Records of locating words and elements
* start *

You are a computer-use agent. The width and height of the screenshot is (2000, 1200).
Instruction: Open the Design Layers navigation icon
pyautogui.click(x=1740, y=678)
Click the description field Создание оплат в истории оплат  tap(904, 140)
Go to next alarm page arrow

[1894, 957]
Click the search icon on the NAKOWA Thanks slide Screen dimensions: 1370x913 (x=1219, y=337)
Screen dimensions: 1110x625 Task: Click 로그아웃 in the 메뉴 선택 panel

* end *

### GOAL:
Convert the items above into a JSON list of strings, with one string for each line and blank lines left out.

### SOLUTION TO THE EXERCISE:
[
  "You are a computer-use agent. The width and height of the screenshot is (2000, 1200).",
  "Instruction: Open the Design Layers navigation icon",
  "pyautogui.click(x=1740, y=678)",
  "Click the description field Создание оплат в истории оплат  tap(904, 140)",
  "Go to next alarm page arrow",
  "[1894, 957]",
  "Click the search icon on the NAKOWA Thanks slide Screen dimensions: 1370x913 (x=1219, y=337)",
  "Screen dimensions: 1110x625 Task: Click 로그아웃 in the 메뉴 선택 panel"
]